The easiest scenario would probably be one in which parties jointly accomplish hierarchy. This may happen after listening to each other’s point of view within a less constrictive or adverse relational environment, facilitated by transforming tentativeness as described above. For instance, deliberately deferring judgment may help co-creating a way of relating between parties in conflict that eo ipso facilitates mutual listening and understanding. Instead of hearing the other’s utterances as a form of criticism (inviting, say, defensiveness and closure to understanding the other’s experience and views, rather than effective or compassionate listening), the other’s inquiries may be heard as validating experience-as-it-was-experienced, optimizing thereby the articulation of the speaker’s sharing of their experience (see e.g., Tomm et al., 2014). Perhaps a party comes to admit an offense (e.g., “lying”), when both parties come to treat one another with respect – or when they agree that the offense gives no reason for the offender to be humiliated. In such a scenario, tentativeness can be said to be transforming in a procedural sense: by deferring strong evaluation, a negative relational environment (e.g., humiliation inviting defensiveness and vice versa) can be prevented, facilitating thereby the accomplishment of agreements vis-a-vis behavioral standards (i.e., accomplished hierarchy).

In such a scenario of accomplished agreements, we anticipate that parties will welcome rather than resist normalizing methods. When parties have enough competencies to conform to mutually accepted norms (e.g., “being rude is wrong”), kindly reminding (“confronting”) future breaches will suffice to stop escalation. When parties seem to lack the required and mutually desired skills (e.g., “communicating one’s needs assertively”; “standing for one’s rights”), some form of teaching or plan for competency development will likely be welcome as well. Norms will thus not be experienced as alien impositions, and the likelihood of future experiences of disruption will decrease significantly. Parties of course often come to agreement on certain aspects of their conflict (e.g., agreeing on substance but not in form), in which case parties will probably welcome disciplinarian/normalizing methods in those areas of agreement.
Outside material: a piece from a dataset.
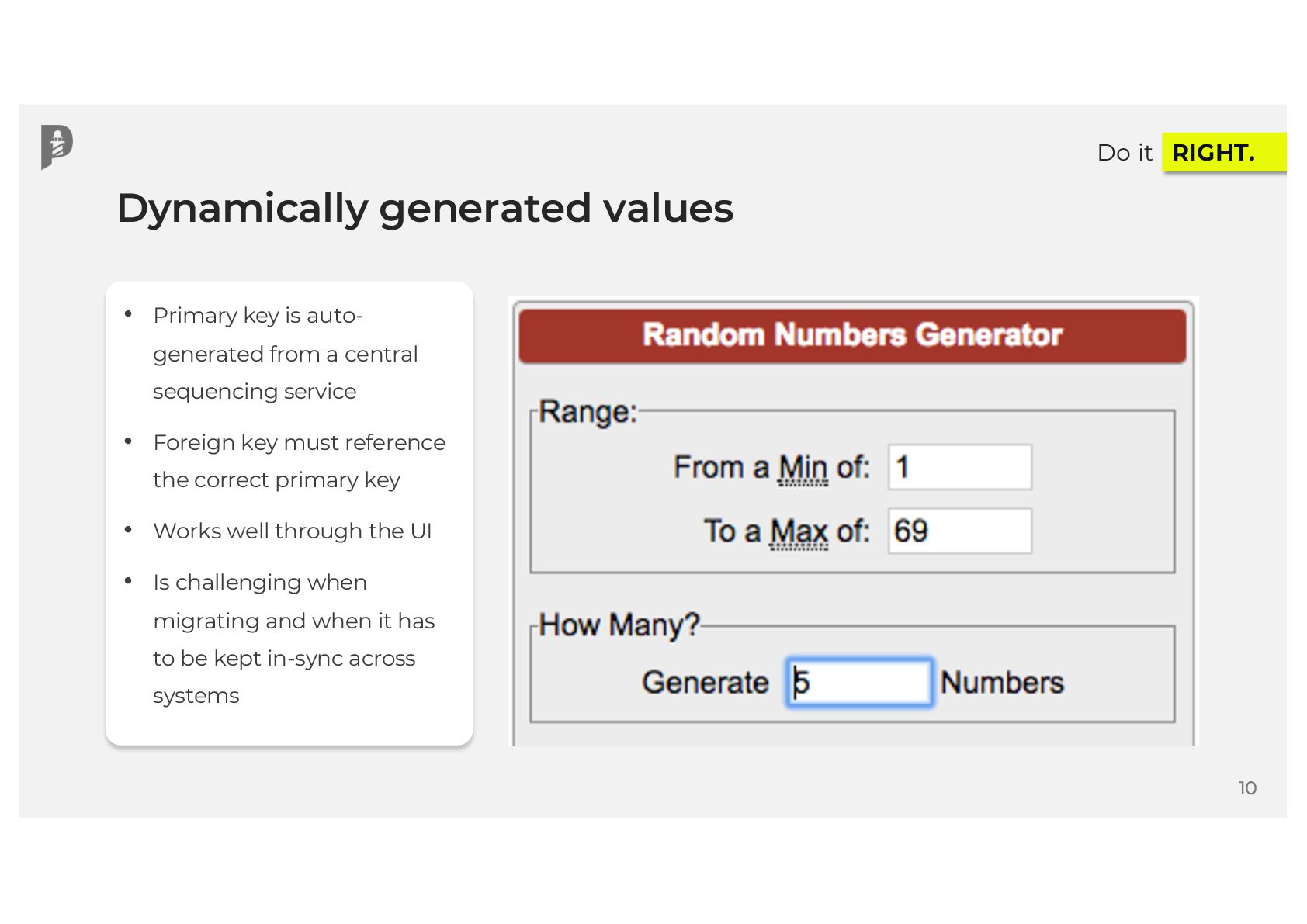Viewport: 1307px width, 924px height.
Task: Click the 'Primary key is auto-generated' bullet
Action: 285,354
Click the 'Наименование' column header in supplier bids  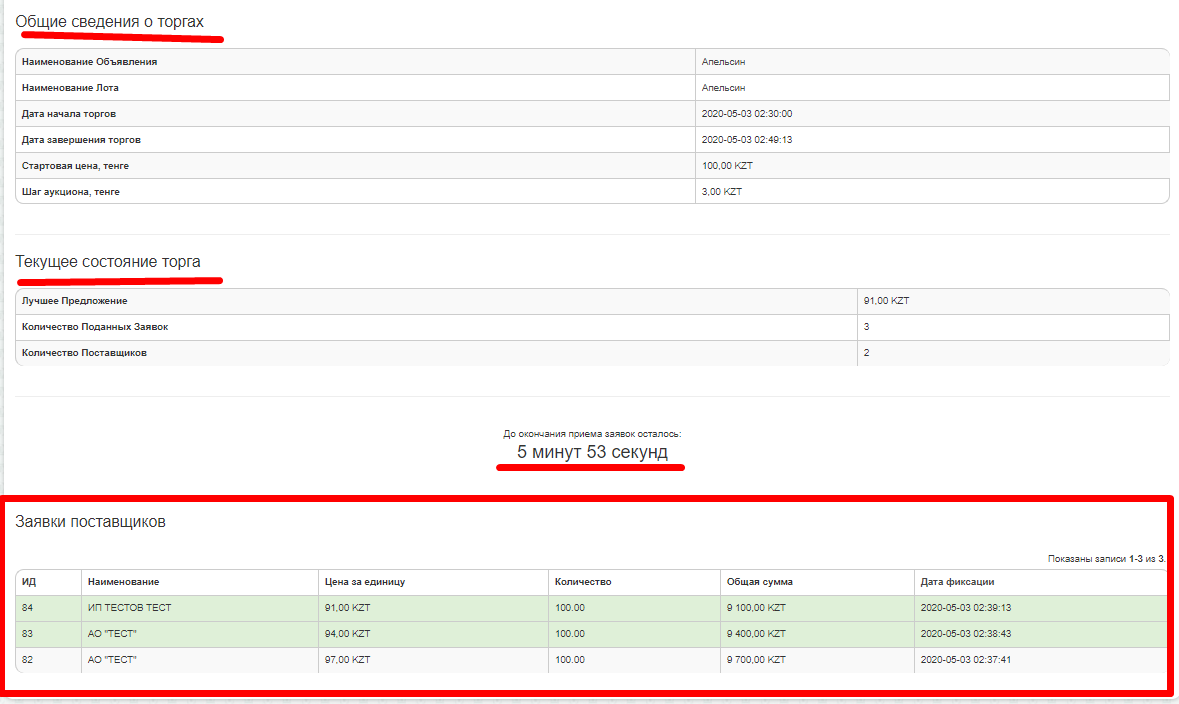tap(123, 582)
In relation to scenarios, where parties accomplish juxtaposition – situations where parties gain some clarity on areas of continued disagreement – a more suitable relational environment may help parties in conflict reach a deeper understanding of one another’s perspectives. The disrupted person may come to regard the disruptive person’s views as legitimate, but different than theirs. A paradigmatic example may be the situation of a couple parenting children engaging in what the parents experience as highly disruptive, self-harming behavior. Both parents may agree that harming oneself is “wrong,” but they may have quite different ideas of what parents should do in response. Perhaps one partner values virtue and respect for authority over subjective happiness, whereas the other privileges exactly the opposite. They may also agree that their conflict only increases their child’s dangerous disruptive behavior. Facilitated by transforming tentativeness, each partner may come to understand and accept that they weigh their values differently, accomplishing thus juxtaposition: they understand their partners’ preference as legitimate (but not preferred to them) and, in so doing, they may decide to compromise. We would call this scenario one of compromising tolerance, and describe it as one in which tentativeness transforms not only proceedings, but the shape of their local moral order. Their accounts or views on what they regard as common goods gets expanded.14

Alternatively, parties accomplishing juxtaposition may respond to PDB by what we could call celebrating difference. In contrast to compromising tolerance, in celebrating difference there is no pain, but eudaimonic joy. And part of the joy comes from realizing that celebrating and creatively including particular views emerging from different forms of life, different common good horizons further enriches rather than constricts all parties at issue. It is creative, for parties may feel the need to develop new languages and practices to bring forth and realize the new, inclusive, and mutually preferred ways of relating they are contributing to forge – a fuller story, with no distortion of each parties’ original contributing horizons.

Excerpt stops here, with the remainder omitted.